Nachdem die Sieben Regeln der Natur erstellt sind, ziehen alle Elfen in die Welt hinaus, um den Kindern die Regeln weiterzugeben. Diese geben die sieben Regeln der Natur an
die Erwachsenen weiter, in der Hoffnung so die Natur zu retten.

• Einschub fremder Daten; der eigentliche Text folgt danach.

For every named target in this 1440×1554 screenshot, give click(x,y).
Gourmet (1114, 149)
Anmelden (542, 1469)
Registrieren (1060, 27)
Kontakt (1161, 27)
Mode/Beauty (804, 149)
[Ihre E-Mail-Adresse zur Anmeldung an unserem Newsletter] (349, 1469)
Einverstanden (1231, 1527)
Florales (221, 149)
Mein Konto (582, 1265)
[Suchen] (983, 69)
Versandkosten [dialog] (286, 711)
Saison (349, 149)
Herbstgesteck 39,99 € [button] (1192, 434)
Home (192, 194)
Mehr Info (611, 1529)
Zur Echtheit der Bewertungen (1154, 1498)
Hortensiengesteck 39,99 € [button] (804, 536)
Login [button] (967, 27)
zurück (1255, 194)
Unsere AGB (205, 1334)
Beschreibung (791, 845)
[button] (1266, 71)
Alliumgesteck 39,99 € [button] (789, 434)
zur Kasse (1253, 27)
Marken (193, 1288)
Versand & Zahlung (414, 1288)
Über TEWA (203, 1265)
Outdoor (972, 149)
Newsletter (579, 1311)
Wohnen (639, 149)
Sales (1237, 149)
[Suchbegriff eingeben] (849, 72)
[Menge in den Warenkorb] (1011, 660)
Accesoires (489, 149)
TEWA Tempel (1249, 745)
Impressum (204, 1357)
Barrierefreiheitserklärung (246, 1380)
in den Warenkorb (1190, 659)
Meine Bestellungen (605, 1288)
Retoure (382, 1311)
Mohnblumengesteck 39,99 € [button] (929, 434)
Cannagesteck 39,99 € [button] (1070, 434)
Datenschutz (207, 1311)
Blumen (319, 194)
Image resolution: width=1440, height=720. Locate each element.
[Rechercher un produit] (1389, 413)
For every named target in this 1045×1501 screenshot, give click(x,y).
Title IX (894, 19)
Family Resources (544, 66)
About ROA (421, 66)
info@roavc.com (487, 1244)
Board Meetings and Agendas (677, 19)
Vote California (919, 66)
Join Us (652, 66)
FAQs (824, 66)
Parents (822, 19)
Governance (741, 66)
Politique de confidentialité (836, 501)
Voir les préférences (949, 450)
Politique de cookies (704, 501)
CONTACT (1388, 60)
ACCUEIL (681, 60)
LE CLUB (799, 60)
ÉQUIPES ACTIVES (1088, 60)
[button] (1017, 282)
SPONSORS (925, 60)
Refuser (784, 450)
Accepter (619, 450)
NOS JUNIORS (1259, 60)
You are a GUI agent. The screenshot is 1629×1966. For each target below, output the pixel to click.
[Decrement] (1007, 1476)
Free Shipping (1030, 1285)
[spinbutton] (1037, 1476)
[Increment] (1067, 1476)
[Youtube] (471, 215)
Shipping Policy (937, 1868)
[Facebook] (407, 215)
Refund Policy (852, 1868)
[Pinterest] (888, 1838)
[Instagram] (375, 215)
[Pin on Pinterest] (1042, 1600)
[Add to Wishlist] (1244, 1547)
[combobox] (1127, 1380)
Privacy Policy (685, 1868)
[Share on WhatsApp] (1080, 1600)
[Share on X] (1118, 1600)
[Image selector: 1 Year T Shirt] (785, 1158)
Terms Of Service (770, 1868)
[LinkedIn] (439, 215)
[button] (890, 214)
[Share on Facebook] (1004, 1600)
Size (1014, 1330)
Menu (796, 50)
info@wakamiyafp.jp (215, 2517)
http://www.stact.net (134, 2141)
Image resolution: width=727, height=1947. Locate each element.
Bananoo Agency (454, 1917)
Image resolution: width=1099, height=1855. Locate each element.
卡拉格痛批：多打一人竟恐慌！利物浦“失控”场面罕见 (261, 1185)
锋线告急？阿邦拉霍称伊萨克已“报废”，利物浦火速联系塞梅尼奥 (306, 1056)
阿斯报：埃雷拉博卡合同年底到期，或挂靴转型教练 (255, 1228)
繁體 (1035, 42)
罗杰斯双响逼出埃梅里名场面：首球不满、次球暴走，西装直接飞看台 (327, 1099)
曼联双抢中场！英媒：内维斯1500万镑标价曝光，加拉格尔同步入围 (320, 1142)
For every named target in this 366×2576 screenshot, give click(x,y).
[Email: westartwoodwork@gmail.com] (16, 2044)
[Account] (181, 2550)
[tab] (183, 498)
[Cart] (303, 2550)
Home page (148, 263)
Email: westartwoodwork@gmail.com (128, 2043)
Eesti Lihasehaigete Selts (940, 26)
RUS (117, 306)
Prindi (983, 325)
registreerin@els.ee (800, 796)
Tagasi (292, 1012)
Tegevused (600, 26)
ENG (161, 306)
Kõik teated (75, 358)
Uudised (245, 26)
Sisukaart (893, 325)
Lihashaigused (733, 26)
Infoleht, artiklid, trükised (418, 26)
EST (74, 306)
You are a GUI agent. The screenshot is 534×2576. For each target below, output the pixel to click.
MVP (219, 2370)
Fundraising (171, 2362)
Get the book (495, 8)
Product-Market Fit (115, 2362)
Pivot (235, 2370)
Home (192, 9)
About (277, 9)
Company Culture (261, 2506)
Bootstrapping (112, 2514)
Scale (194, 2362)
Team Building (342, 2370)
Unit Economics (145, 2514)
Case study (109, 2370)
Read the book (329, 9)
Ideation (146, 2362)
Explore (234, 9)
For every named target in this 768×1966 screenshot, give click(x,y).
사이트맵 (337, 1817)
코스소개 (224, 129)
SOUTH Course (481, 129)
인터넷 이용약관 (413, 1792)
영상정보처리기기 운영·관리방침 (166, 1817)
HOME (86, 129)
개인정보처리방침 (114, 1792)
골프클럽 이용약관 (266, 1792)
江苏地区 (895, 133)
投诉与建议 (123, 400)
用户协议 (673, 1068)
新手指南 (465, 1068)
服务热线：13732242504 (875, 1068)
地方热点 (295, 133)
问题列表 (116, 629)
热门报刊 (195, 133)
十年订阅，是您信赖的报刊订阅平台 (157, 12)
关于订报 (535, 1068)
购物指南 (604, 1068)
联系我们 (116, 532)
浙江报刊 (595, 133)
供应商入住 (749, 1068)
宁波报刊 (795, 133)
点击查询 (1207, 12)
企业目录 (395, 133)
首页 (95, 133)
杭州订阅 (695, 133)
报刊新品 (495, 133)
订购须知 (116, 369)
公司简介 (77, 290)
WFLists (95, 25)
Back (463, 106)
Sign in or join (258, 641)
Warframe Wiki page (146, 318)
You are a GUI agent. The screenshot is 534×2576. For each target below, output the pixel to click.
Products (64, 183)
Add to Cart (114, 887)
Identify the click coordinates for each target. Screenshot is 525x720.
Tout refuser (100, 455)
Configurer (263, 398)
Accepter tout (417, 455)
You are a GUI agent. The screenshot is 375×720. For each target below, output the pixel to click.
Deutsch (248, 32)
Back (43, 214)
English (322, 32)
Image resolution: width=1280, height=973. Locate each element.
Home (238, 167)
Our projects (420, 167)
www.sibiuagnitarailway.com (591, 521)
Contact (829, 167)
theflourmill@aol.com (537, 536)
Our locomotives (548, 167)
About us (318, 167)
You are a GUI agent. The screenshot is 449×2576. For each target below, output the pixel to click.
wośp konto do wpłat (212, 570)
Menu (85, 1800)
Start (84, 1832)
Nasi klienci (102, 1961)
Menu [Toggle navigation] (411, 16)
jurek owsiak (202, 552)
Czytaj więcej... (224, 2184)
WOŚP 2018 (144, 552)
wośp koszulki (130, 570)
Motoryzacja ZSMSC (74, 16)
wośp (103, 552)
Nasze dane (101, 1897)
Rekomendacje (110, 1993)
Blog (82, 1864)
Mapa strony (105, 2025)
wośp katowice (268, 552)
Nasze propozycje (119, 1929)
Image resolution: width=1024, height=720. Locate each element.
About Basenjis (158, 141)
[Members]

Ein Jahr später sitzt die kleine Rosenelfe wieder frühmorgens in ihrem Blütenkelch und genießt die von der Sonne verzauberte Natur im kleinen Vorgarten. Wieder hört sie das
leise, durchdringende Pfeifen, welches der Ruf der Waldfee ist. Sie folgt dem
Ruf und fliegt sogleich zur Lichtung, auf der Mutter Natur steht. Die Eiche verliert keine Blätter. Im Gegenteil, sie wirkt schöner und kräftiger als je zuvor.

Die Rosenelfe wird mit einem lauten Beifall begrüßt, so dass sie sichtlich gerührt ist und kaum ihren Platz findet. Da wird die Rosenelfe von Larissa zu sich gerufen. Sie fliegt auf
die Hand der Waldfee.

Larissa spricht zu ihr: „Du hast mit Deiner Idee einen großen Beitrag für uns alle geleistet. Mutter Natur ist gerettet und erstrahlt in neuem Glanz. Das bedeutet, dass die Natur
kräftig und gesund geworden ist. Dafür möchte ich mich im Namen aller Feen und
Elfen bei Dir bedanken. Ich überreiche Dir dieses goldene Buch. Es ist die
Niederschrift der sieben goldenen Regeln der Natur.“

Larissa überreicht das kleine goldene Buch der kleinen Rosenelfe, mit den Worten: „Du sollst dieses Buch bekommen und wie einen Schatz für uns, die Natur und die Gesamtheit der^Erde bewahren.“

Wieder ertönt ein lauter Beifall und alle Elfen freuen sich über ihre neu gewonnene Zukunft.

Larissa verabschiedet alle mit den Worten: „Zieht wieder in die Welt hinaus und vergesst niemals die Sieben goldenen Regeln der Natur. Erinnert die Menschenkinder stets an unsere Regeln. Dann können wir weiterhin glücklich und zufrieden mit unserer Natur
leben.“

Die kleine Rosenelfe nimmt das goldene Buch an sich und fliegt zurück zu ihrer Rose. Dort hütet sie es wie einen kostbaren Schatz, inmitten des kleinen verwilderten Vorgartens und
unbemerkt von den Menschen, die inne halten und sich vom Duft der Rose verzaubern lassen.